▶ _Exercise details_
Whatever appears in the listing must be reproduced exactly.

▶ _Source material_
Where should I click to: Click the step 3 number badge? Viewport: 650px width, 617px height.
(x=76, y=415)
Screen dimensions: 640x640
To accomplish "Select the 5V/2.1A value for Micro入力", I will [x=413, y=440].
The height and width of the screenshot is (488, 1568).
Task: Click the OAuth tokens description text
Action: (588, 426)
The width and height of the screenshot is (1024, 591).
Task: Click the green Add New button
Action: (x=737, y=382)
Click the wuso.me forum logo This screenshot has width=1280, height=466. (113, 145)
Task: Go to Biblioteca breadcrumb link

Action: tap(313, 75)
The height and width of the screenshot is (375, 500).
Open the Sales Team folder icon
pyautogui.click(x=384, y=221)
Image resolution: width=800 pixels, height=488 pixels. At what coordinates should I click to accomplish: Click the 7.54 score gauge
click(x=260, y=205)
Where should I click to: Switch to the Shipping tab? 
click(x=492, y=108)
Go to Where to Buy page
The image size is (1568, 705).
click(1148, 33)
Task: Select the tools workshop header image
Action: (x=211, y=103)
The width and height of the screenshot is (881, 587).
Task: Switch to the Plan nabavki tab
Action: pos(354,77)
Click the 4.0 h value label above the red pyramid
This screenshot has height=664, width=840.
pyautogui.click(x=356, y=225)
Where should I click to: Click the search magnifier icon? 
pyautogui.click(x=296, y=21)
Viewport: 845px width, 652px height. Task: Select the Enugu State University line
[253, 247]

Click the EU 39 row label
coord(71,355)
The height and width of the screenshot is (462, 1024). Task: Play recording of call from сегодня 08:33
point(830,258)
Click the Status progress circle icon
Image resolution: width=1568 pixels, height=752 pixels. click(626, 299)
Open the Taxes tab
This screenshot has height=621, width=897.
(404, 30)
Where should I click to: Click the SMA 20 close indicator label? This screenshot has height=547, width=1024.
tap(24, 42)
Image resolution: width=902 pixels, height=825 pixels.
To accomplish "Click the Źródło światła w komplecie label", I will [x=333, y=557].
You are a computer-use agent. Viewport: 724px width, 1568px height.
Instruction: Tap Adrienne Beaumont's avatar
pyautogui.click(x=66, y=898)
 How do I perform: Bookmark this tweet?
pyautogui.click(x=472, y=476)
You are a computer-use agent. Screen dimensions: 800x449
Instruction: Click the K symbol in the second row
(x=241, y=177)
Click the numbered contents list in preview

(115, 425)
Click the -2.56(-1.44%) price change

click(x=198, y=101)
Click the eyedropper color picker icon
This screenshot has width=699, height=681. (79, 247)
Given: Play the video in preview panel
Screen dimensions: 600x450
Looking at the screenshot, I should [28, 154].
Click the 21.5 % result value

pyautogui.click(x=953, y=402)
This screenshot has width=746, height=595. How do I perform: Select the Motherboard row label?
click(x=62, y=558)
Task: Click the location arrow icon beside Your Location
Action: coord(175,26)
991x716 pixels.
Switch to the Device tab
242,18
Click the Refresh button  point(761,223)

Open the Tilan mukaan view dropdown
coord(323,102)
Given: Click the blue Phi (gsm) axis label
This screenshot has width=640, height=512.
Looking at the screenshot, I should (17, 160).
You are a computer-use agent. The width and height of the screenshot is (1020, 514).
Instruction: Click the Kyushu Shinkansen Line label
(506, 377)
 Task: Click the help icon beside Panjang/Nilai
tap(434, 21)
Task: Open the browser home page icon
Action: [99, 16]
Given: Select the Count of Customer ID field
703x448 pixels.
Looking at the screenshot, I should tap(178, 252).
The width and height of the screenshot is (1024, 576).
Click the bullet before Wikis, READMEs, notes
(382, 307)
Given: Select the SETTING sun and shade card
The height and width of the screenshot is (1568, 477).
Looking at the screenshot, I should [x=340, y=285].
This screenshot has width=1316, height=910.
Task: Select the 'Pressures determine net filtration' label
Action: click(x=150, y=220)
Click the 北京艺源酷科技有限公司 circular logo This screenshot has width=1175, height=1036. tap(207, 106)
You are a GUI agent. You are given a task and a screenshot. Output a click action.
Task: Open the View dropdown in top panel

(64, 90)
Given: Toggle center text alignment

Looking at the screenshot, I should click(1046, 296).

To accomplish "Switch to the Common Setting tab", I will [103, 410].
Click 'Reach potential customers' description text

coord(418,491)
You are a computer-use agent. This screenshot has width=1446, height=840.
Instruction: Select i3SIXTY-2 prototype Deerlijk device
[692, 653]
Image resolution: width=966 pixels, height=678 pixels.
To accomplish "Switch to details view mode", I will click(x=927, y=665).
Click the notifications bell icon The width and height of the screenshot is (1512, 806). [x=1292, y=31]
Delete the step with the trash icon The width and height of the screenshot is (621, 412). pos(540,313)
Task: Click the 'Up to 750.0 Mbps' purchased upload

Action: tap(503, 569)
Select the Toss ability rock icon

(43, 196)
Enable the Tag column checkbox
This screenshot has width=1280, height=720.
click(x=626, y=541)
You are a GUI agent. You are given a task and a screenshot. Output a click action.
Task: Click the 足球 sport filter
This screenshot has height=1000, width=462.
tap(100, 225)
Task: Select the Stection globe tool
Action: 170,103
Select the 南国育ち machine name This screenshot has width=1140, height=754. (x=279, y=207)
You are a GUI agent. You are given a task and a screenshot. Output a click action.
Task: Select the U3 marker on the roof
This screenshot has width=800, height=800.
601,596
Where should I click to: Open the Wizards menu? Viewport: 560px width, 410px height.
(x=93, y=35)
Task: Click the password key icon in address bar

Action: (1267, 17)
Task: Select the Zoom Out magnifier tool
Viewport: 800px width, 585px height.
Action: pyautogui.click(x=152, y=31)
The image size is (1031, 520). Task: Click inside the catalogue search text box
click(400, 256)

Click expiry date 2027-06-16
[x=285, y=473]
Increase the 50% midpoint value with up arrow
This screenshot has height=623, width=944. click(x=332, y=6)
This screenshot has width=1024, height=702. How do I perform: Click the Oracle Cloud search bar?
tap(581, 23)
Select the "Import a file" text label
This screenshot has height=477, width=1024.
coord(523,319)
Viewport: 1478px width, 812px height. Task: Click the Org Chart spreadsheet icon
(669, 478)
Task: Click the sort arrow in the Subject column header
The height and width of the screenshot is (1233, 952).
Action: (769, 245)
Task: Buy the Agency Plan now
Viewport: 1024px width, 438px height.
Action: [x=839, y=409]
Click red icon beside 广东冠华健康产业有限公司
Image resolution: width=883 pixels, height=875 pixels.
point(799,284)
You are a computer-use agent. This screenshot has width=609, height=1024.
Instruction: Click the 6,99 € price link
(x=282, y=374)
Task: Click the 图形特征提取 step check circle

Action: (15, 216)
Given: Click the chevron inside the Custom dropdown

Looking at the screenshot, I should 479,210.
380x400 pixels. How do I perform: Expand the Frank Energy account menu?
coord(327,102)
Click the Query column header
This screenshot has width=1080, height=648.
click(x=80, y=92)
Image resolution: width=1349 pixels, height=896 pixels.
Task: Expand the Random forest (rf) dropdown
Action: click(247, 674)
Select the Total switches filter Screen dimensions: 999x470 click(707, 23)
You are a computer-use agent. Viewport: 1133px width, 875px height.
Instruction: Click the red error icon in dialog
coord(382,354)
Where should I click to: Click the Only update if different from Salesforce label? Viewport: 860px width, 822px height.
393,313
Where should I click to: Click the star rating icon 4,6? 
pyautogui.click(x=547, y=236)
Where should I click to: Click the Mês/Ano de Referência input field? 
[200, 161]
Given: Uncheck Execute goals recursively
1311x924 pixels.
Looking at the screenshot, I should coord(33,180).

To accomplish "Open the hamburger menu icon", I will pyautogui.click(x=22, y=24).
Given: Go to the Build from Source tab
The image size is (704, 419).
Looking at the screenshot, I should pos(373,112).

▶ _Reply_
Where should I click to: Click the step 3 number badge? Viewport: 650px width, 617px height.
(x=76, y=415)
Screen dimensions: 640x640
To accomplish "Select the 5V/2.1A value for Micro入力", I will [x=413, y=440].
The height and width of the screenshot is (488, 1568).
Task: Click the OAuth tokens description text
Action: (588, 426)
The width and height of the screenshot is (1024, 591).
Task: Click the green Add New button
Action: (x=737, y=382)
Click the wuso.me forum logo This screenshot has width=1280, height=466. (113, 145)
Task: Go to Biblioteca breadcrumb link

Action: tap(313, 75)
The height and width of the screenshot is (375, 500).
Open the Sales Team folder icon
pyautogui.click(x=384, y=221)
Image resolution: width=800 pixels, height=488 pixels. At what coordinates should I click to accomplish: Click the 7.54 score gauge
click(x=260, y=205)
Where should I click to: Switch to the Shipping tab? 
click(x=492, y=108)
Go to Where to Buy page
The image size is (1568, 705).
click(1148, 33)
Task: Select the tools workshop header image
Action: (x=211, y=103)
The width and height of the screenshot is (881, 587).
Task: Switch to the Plan nabavki tab
Action: pos(354,77)
Click the 4.0 h value label above the red pyramid
This screenshot has height=664, width=840.
pyautogui.click(x=356, y=225)
Where should I click to: Click the search magnifier icon? 
pyautogui.click(x=296, y=21)
Viewport: 845px width, 652px height. Task: Select the Enugu State University line
[253, 247]

Click the EU 39 row label
coord(71,355)
The height and width of the screenshot is (462, 1024). Task: Play recording of call from сегодня 08:33
point(830,258)
Click the Status progress circle icon
Image resolution: width=1568 pixels, height=752 pixels. click(626, 299)
Open the Taxes tab
This screenshot has height=621, width=897.
(404, 30)
Where should I click to: Click the SMA 20 close indicator label? This screenshot has height=547, width=1024.
tap(24, 42)
Image resolution: width=902 pixels, height=825 pixels.
To accomplish "Click the Źródło światła w komplecie label", I will [x=333, y=557].
You are a computer-use agent. Viewport: 724px width, 1568px height.
Instruction: Tap Adrienne Beaumont's avatar
pyautogui.click(x=66, y=898)
 How do I perform: Bookmark this tweet?
pyautogui.click(x=472, y=476)
You are a computer-use agent. Screen dimensions: 800x449
Instruction: Click the K symbol in the second row
(x=241, y=177)
Click the numbered contents list in preview

(115, 425)
Click the -2.56(-1.44%) price change

click(x=198, y=101)
Click the eyedropper color picker icon
This screenshot has width=699, height=681. (79, 247)
Given: Play the video in preview panel
Screen dimensions: 600x450
Looking at the screenshot, I should [28, 154].
Click the 21.5 % result value

pyautogui.click(x=953, y=402)
This screenshot has width=746, height=595. How do I perform: Select the Motherboard row label?
click(x=62, y=558)
Task: Click the location arrow icon beside Your Location
Action: coord(175,26)
991x716 pixels.
Switch to the Device tab
242,18
Click the Refresh button  point(761,223)

Open the Tilan mukaan view dropdown
coord(323,102)
Given: Click the blue Phi (gsm) axis label
This screenshot has width=640, height=512.
Looking at the screenshot, I should (17, 160).
You are a computer-use agent. The width and height of the screenshot is (1020, 514).
Instruction: Click the Kyushu Shinkansen Line label
(506, 377)
 Task: Click the help icon beside Panjang/Nilai
tap(434, 21)
Task: Open the browser home page icon
Action: [99, 16]
Given: Select the Count of Customer ID field
703x448 pixels.
Looking at the screenshot, I should tap(178, 252).
The width and height of the screenshot is (1024, 576).
Click the bullet before Wikis, READMEs, notes
(382, 307)
Given: Select the SETTING sun and shade card
The height and width of the screenshot is (1568, 477).
Looking at the screenshot, I should [x=340, y=285].
This screenshot has width=1316, height=910.
Task: Select the 'Pressures determine net filtration' label
Action: click(x=150, y=220)
Click the 北京艺源酷科技有限公司 circular logo This screenshot has width=1175, height=1036. tap(207, 106)
You are a GUI agent. You are given a task and a screenshot. Output a click action.
Task: Open the View dropdown in top panel

(64, 90)
Given: Toggle center text alignment

Looking at the screenshot, I should click(1046, 296).

To accomplish "Switch to the Common Setting tab", I will [103, 410].
Click 'Reach potential customers' description text

coord(418,491)
You are a computer-use agent. This screenshot has width=1446, height=840.
Instruction: Select i3SIXTY-2 prototype Deerlijk device
[692, 653]
Image resolution: width=966 pixels, height=678 pixels.
To accomplish "Switch to details view mode", I will click(x=927, y=665).
Click the notifications bell icon The width and height of the screenshot is (1512, 806). [x=1292, y=31]
Delete the step with the trash icon The width and height of the screenshot is (621, 412). pos(540,313)
Task: Click the 'Up to 750.0 Mbps' purchased upload

Action: tap(503, 569)
Select the Toss ability rock icon

(43, 196)
Enable the Tag column checkbox
This screenshot has width=1280, height=720.
click(x=626, y=541)
You are a GUI agent. You are given a task and a screenshot. Output a click action.
Task: Click the 足球 sport filter
This screenshot has height=1000, width=462.
tap(100, 225)
Task: Select the Stection globe tool
Action: 170,103
Select the 南国育ち machine name This screenshot has width=1140, height=754. (x=279, y=207)
You are a GUI agent. You are given a task and a screenshot. Output a click action.
Task: Select the U3 marker on the roof
This screenshot has width=800, height=800.
601,596
Where should I click to: Open the Wizards menu? Viewport: 560px width, 410px height.
(x=93, y=35)
Task: Click the password key icon in address bar

Action: (1267, 17)
Task: Select the Zoom Out magnifier tool
Viewport: 800px width, 585px height.
Action: pyautogui.click(x=152, y=31)
The image size is (1031, 520). Task: Click inside the catalogue search text box
click(400, 256)

Click expiry date 2027-06-16
[x=285, y=473]
Increase the 50% midpoint value with up arrow
This screenshot has height=623, width=944. click(x=332, y=6)
This screenshot has width=1024, height=702. How do I perform: Click the Oracle Cloud search bar?
tap(581, 23)
Select the "Import a file" text label
This screenshot has height=477, width=1024.
coord(523,319)
Viewport: 1478px width, 812px height. Task: Click the Org Chart spreadsheet icon
(669, 478)
Task: Click the sort arrow in the Subject column header
The height and width of the screenshot is (1233, 952).
Action: (769, 245)
Task: Buy the Agency Plan now
Viewport: 1024px width, 438px height.
Action: [x=839, y=409]
Click red icon beside 广东冠华健康产业有限公司
Image resolution: width=883 pixels, height=875 pixels.
point(799,284)
You are a computer-use agent. This screenshot has width=609, height=1024.
Instruction: Click the 6,99 € price link
(x=282, y=374)
Task: Click the 图形特征提取 step check circle

Action: (15, 216)
Given: Click the chevron inside the Custom dropdown

Looking at the screenshot, I should 479,210.
380x400 pixels. How do I perform: Expand the Frank Energy account menu?
coord(327,102)
Click the Query column header
This screenshot has width=1080, height=648.
click(x=80, y=92)
Image resolution: width=1349 pixels, height=896 pixels.
Task: Expand the Random forest (rf) dropdown
Action: click(247, 674)
Select the Total switches filter Screen dimensions: 999x470 click(707, 23)
You are a computer-use agent. Viewport: 1133px width, 875px height.
Instruction: Click the red error icon in dialog
coord(382,354)
Where should I click to: Click the Only update if different from Salesforce label? Viewport: 860px width, 822px height.
393,313
Where should I click to: Click the star rating icon 4,6? 
pyautogui.click(x=547, y=236)
Where should I click to: Click the Mês/Ano de Referência input field? 
[200, 161]
Given: Uncheck Execute goals recursively
1311x924 pixels.
Looking at the screenshot, I should coord(33,180).

To accomplish "Open the hamburger menu icon", I will pyautogui.click(x=22, y=24).
Given: Go to the Build from Source tab
The image size is (704, 419).
Looking at the screenshot, I should pos(373,112).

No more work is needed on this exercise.